Minstrel outlaw Tom Petty donned the Wonderland madman’s costume for his 1985 music video “Don’t Come Around Here No More” and Tom Waits sings ”mad as a hatter/thin as a dime.” Bars and pubs and watering holes around the globe proclaim themselves to be an outpost of madness by adopting the name of (arguably) history’s most mad character. Racehorses and restaurants … a certain inmate of Arkham Asylum … all mad as hatters.
It seems from all this that the general populace is actually quite dazzled by all things MAD.
s it the social freedom that the Mad appear to enjoy? Freedom from petty constraints, the herd state and dress codes can be a lure to many individuals. But not to the timid. The timid seem to me to be anything but mad, which is why I so vehemently disagree with the consensus by some that the Mad Hatter’s mental state was induced by inhaling the mercury fumes that were part of the trade of 19th century hat makers.

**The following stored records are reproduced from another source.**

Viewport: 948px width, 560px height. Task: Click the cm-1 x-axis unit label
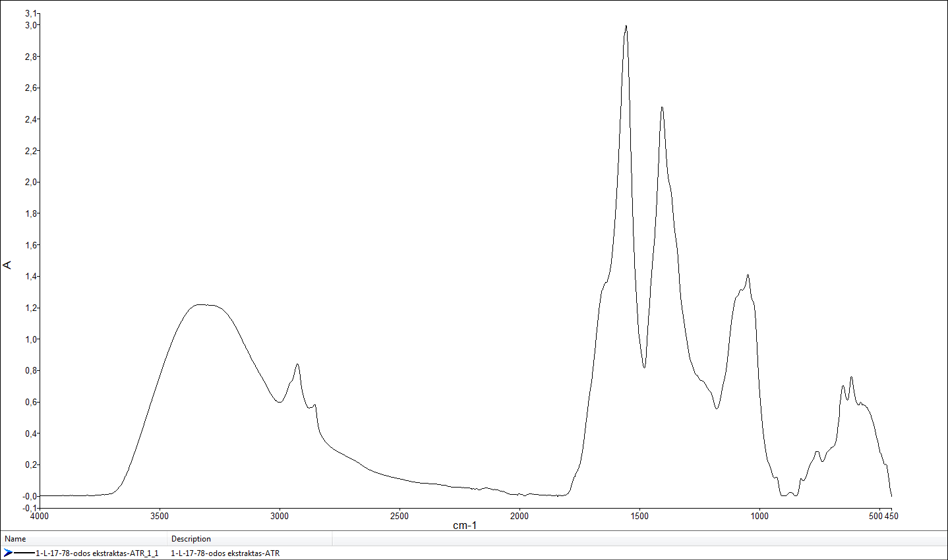pos(465,525)
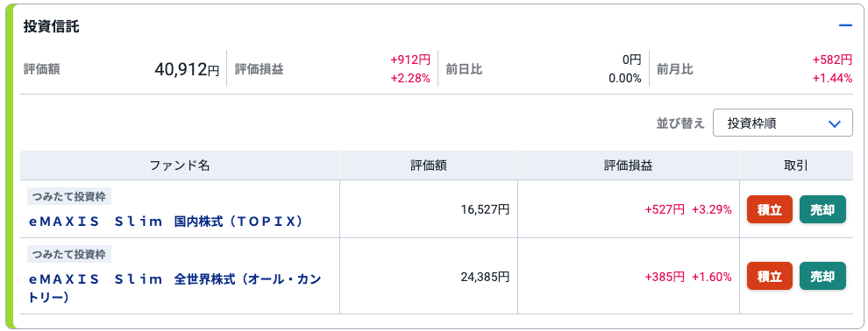Click the 評価額 column header in table

point(429,166)
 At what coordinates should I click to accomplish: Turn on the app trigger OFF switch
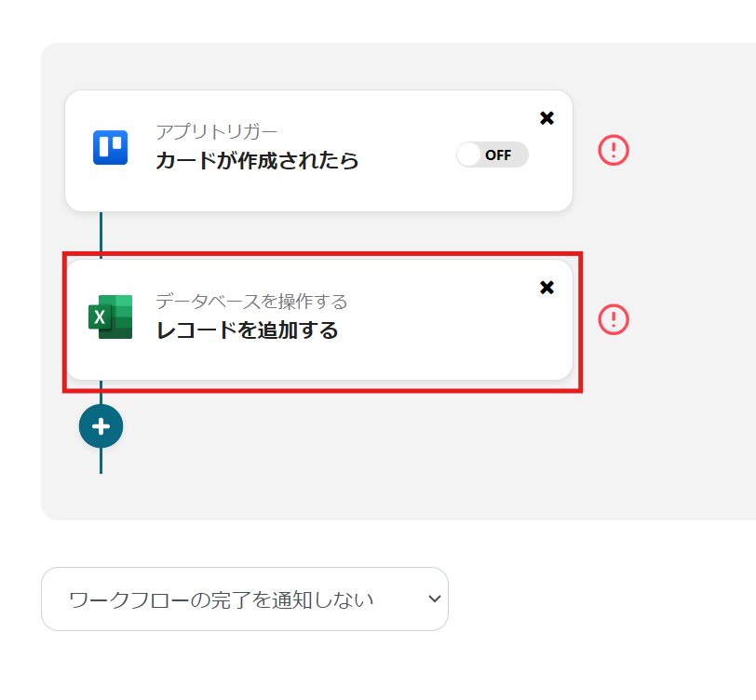pos(470,155)
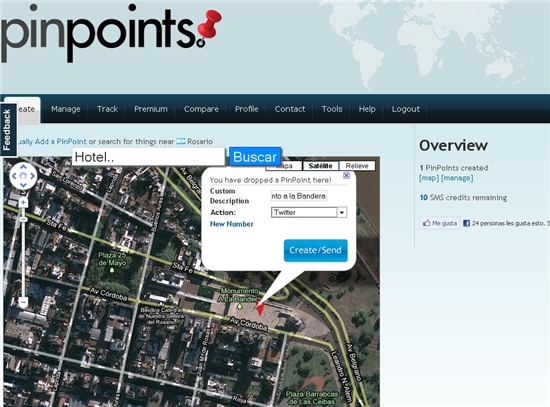Click the New Number link
This screenshot has height=407, width=550.
pos(232,224)
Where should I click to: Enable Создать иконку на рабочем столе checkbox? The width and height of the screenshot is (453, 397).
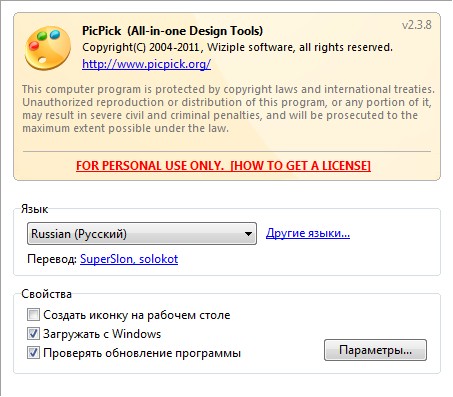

Symptoms of mercury poisoning include excessive timidity, diffidence, increasing shyness, loss of self-confidence, anxiety, and a desire to remain unobserved and unobtrusive. WHAT? Nothing MAD about all that. So then… when is a Hatter NOT Mad?
When he is FURIOUS.
With full disclosure I must admit to a strong alliance with a Hatter whose “madness” manifests as an obsessive, single-minded, all-consuming mania to traverse our world in search of Wonderland’s lost princess. Many of those he meets along the way certainly consider him to be mad. What is this man in the Hat babbling about? A lost princess named Alyss? His loyalty to White Imagination? A puddle where no puddle should be! Lock him up!
But in between the timid, the toe-the-liners and the practical observers of life, he meets those who dare to believe him, who sense the truth of his mission and the beauty of his cause. And to all of those … I must tip my hat. One last riddle: Why must individuality be labeled a disease? Answer: Because it is dangerous.